HARMONIA; Elementos Musicais
É interessante pensar que um elemento tão complexo como a harmonia tenha se tornado tão natural aos nossos ouvidos. Quase toda a música que conhecemos é harmônica, e o costume nos “viciou” tanto que outros tipos de música não são assimiladas facilmente pelo ouvinte. A harmonia é também campo das maiores batalhas e controvérsias da história da música, especialmente no século XX. Sem dúvida nenhuma, isso ocorreu porque ela é o elemento musical mais intelectualizado - e, conseqüentemente, o que mais tem dogmas.

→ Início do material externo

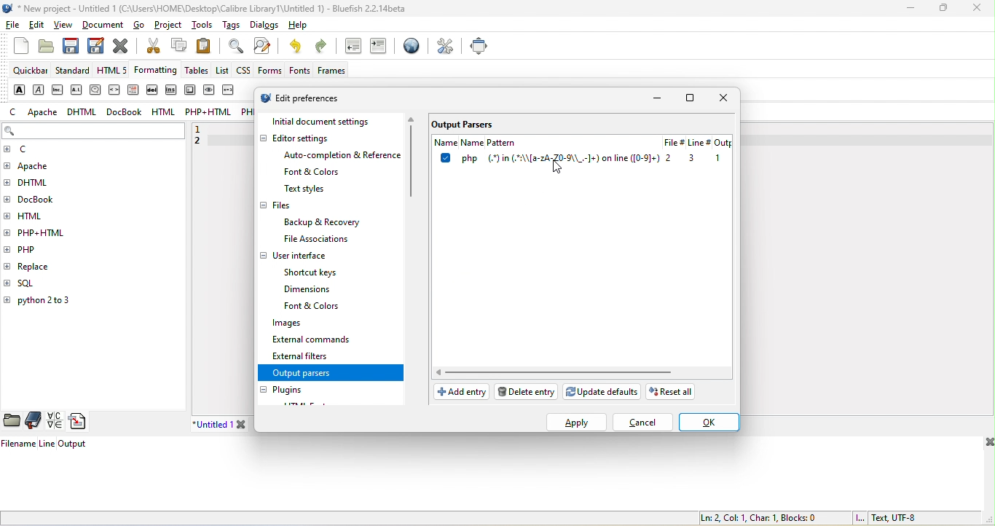 Image resolution: width=995 pixels, height=526 pixels. What do you see at coordinates (64, 26) in the screenshot?
I see `view` at bounding box center [64, 26].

O desenvolvimento da harmonia se deu paralelamente ao advento das barras de compasso. Sem métrica regular, ficaria muito complicado qualquer tipo de harmonização ou de contraponto. Porém, a arte da harmonia, como seria de esperar, nasceu ainda muito primitiva. Ela só se desenvolveu no final da Idade Média para alcançar seu apogeu no Renascimento e, principalmente, no Barroco. Com a consolidação das escalas tonais, a harmonia tomou as feições que tem hoje. Por esse exemplo, fica claro que nenhum dos elementos musicais caminha sozinho; sem as novidades rítmicas e melódicas a harmonia não teria prosperado.
ACORDES
Mas o que é, afinal, a harmonia? A definição clássica diz: “é a arte ou a ciência dos acordes e de sua relação mútua”. Portanto, veremos primeiramente o que são acordes para depois voltarmos à conceituação de harmonia.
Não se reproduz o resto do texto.